(Pixel coordinate grounding data)

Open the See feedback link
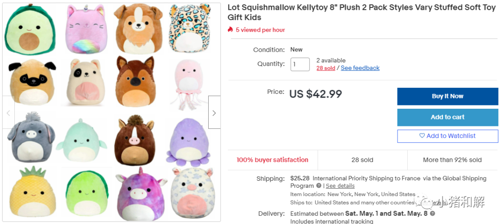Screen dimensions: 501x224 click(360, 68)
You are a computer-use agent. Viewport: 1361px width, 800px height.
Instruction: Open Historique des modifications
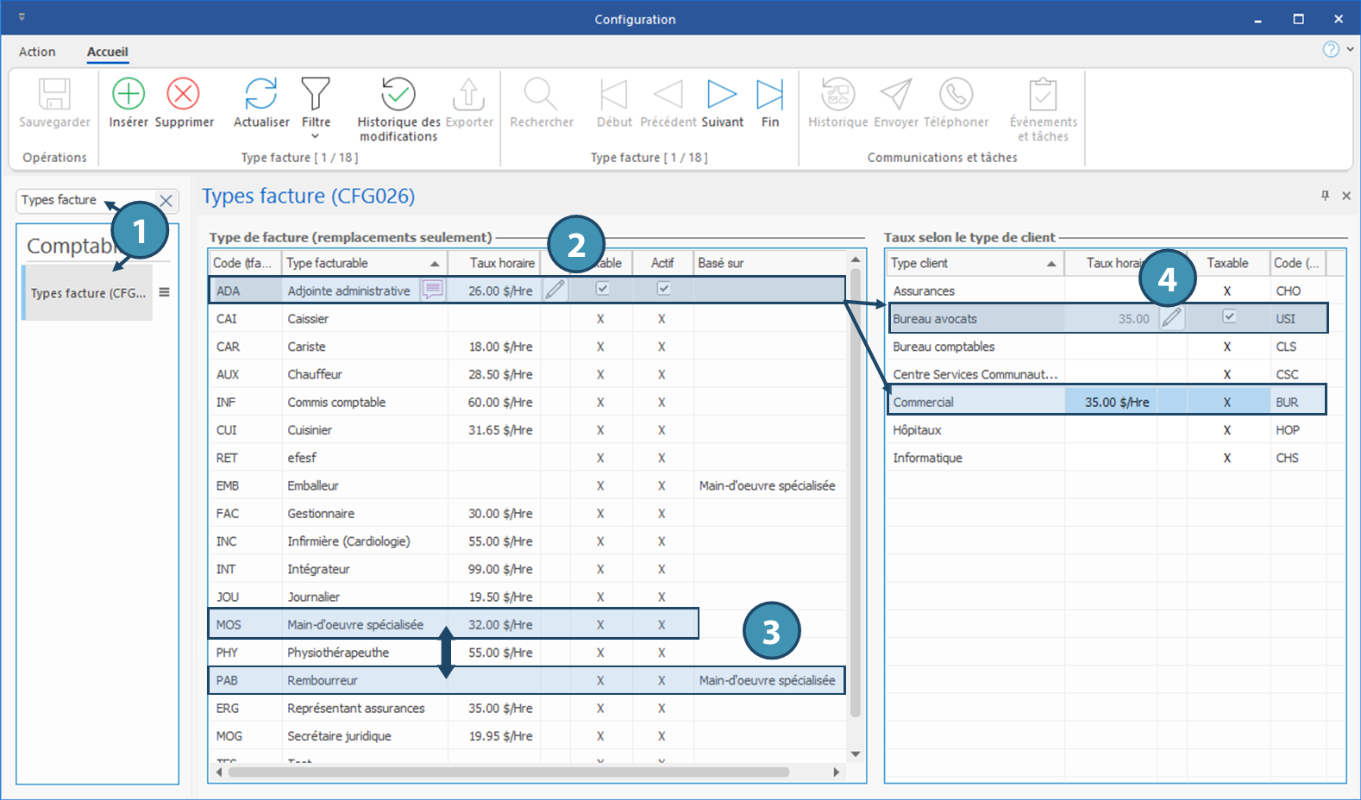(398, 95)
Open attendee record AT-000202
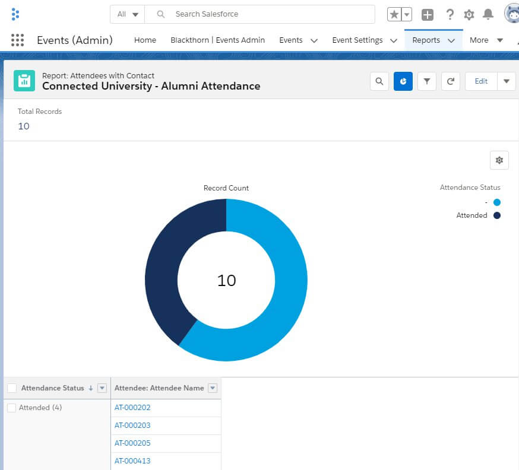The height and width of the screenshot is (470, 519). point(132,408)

**Problem description:** The result is an exact copy of the lines from the one holding "Instruction: Open Historique" through the final line of the data above, both ends included, minus the pictures.

**Solved exercise:**
Instruction: Open Historique des modifications
(398, 95)
Open attendee record AT-000202
The height and width of the screenshot is (470, 519). point(132,408)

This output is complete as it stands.